Pay close attention to waning progesterone levels

Pamela Egan Practical Practitioner

 

By: Pamela Egan, FNP-C CDE

 


 

Pay close attention to waning progesterone levels

 

 

Dear Pam,

I’m 45 years old, had a bilateral tubal ligation 10 years ago, gained 40 pounds retain fluid, have uterine fibroid, and ovarian cysts, not to mention mood swings, irritability and insomnia. I’ve been on anti-depressants, sleeping pill, and diet pills. I’m at my wits end. Help!


Many of the most common and unwanted symptoms of menopause and the years preceding it (peri-menopause) are connected to the condition of estrogen dominance, a term founded by John Lee, MD who wrote “What Your Doctor May Not Tell You About Menopause.” The name refers to a prolonged state of estrogen excess, particularly in relation to the diminishing of progesterone with age. Hysterectomies or surgical menopause, removal of the ovaries and tubal ligations may exacerbate symptoms since once the arteries to the ovaries are severed, very often the ovaries fail to produce adequate hormones.

The scientific literature is clear that an excess of estrogen or estrogen activity at the cell level is a root cause of breast cancer. We know too, that hormone imbalances triggered by the use of synthetic hormone combinations can have harmful consequences. The most recent definitive study, The Womens Health Initiative Trial, was abruptly cancelled in July 2002 when it showed a greater risk vs. benefit for a majority of diseases it was thought to be preventing:

  • A 41 percent increase in strokes
  • 29 percent increase in heart attacks
  • A 26 percent increase in breast cancer
  • A 22 percent increase in cardiovascular disease
  • A doubling of the rate of blood clots
  • A possible contributor to Alzheimer’s disease

In pre-menopausal women: ovulation or lack of ovulation followed by insufficient production of progesterone.
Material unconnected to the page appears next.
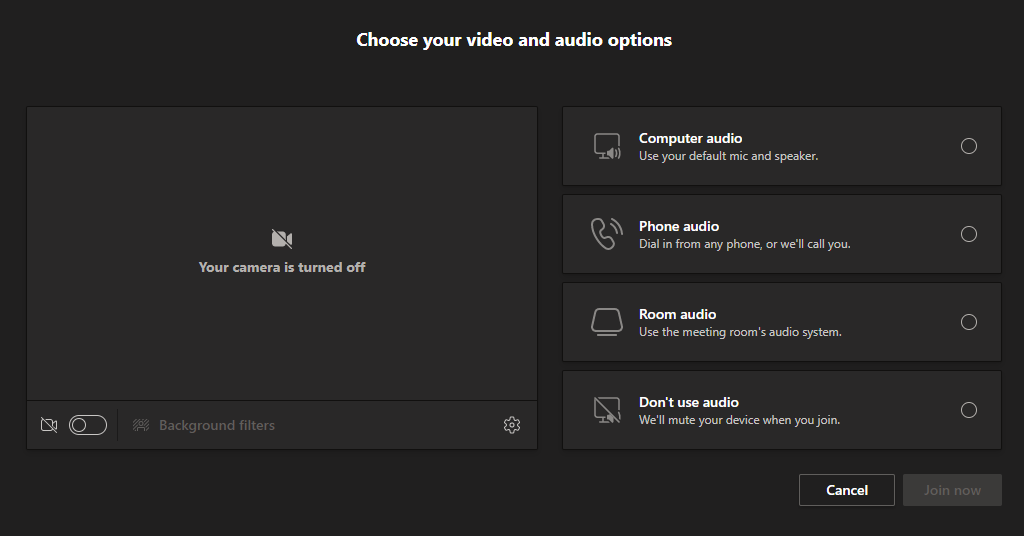Click the Don't use audio muted icon

coord(607,410)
At peri-menopause (30s to mid 50s): Lack of ovulation or erratic cycles, when estrogen levels fluctuate rapidly from high to low in the absence of adequate progesterone.

Post-menopause: An excess of estrogen to progesterone in waning reproductive years when ovarian production of estrogen drops up to 60 percent but progesterone levels can drop to nearly zero with the cessation of ovulation.

Individuals in menopause and/or with signs of low thyroid, fibroids, endometriosis and overall symptoms of too much estrogen including breast tenderness, fibrocystic breasts, mood swings, vasomotor fluctuations, (hot flashes and/or night sweats) irritability, anxiety, fat gain (hips or thighs) and water retention.

I would recommend saliva testing for estradiol, progesterone, testosterone, DHEA and cortisol. Saliva testing is a simple, reliable means for detecting estrogen dominance as it measures only the fraction of hormones that have left the bloodstream and are active in the tissues of the breast, uterus, brain, bones and skin.

The key to hormone balance is the knowledge that when estrogen becomes the dominant hormone and progesterone is deficient, estrogen becomes toxic to the body.

Women now have the option to start and maintain a bio-identical hormone replacement regime (natural hormone replacement therapy), which is proven safe and closely mimics what her body has been doing naturally for years.